Well, it didn't look like a two-horse town, but try finding a decent hair jelly. - Ulysses Everett McGill


----------



## bwhntr (Sep 12, 2007)

This is great news. IMO the ban on slaughter houses killed the horse market. Immediately the price of horses dropped and they haven't recovered since. There are so many reasons banning the slaughter of horses was bad. It is a completely emotional "treehugger" ban and actually is worse when considering the torture of horses. Sending a horse to Mexico to be slaughtered with no regulations is so much worse if you are worried about the treatment. Hopefully we will have a few slaughterhouses open up in the US and the market will get back to where it belongs.


----------



## OKEE (Jan 3, 2008)

I'm not 100% sure on that Garyfish . This will be a good thing for the horse industry no doubt. I don't think you will ever see someone raise horses for slaughter no profit in it. There are so many unwanted horses in the US they can buy and sell. I do think it has cut down on the back yard breeders. I'm a leader of a youth riding group . 10 years ago parents would buy the older horses to put their kids on until they learned how to ride then sell them for a younger one. Now days they are buying 3 and 4 year old horses because they do not want to get stuck with the older horses that are hard to sell. Then they wonder why their kids is not having fun on this young unbroke horse. I could always find a home for the old timers ,now days the older horses are a hard sell look on KSL it's full of them.


----------



## Homer (Sep 1, 2011)

This is the best thing to happen to horses in years. Values go up and hay prices go down. Before the ban hay could be bought at 3.75 a bale, today its 8.00. I realize this is not the only reason for the increase, but supply and demand with to many horses on the market not being killed helped get it up there.


----------



## bwhntr (Sep 12, 2007)

Homer said:


> This is the best thing to happen to horses in years. Values go up and hay prices go down. Before the ban hay could be bought at 3.75 a bale, today its 8.00. I realize this is not the only reason for the increase, but supply and demand with to many horses on the market not being killed helped get it up there.

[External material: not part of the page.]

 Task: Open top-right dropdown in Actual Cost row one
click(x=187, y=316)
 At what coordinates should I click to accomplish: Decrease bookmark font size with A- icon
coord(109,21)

Great point, I forgot about the price of hay being a factor.


----------



## elkfromabove (Apr 20, 2008)

Include the wild mustangs and you have a deal! On two occasions, I've missed chances at P&Y antelope because some mustangs drove them and their does off of waterholes before they presented a shot. Once in Hamlin Valley and once on Milford Flats. They're all over the SW Desert.


----------



## Critter (Mar 20, 2010)

It is bad on the SW desert. I saw more horses down there last deer season than I saw deer.


----------



## OKEE (Jan 3, 2008)

Critter said:


> It is bad on the SW desert. I saw more horses down there last deer season than I saw deer.


I would bet several are not wild mustangs but horses that have been dumped off.


----------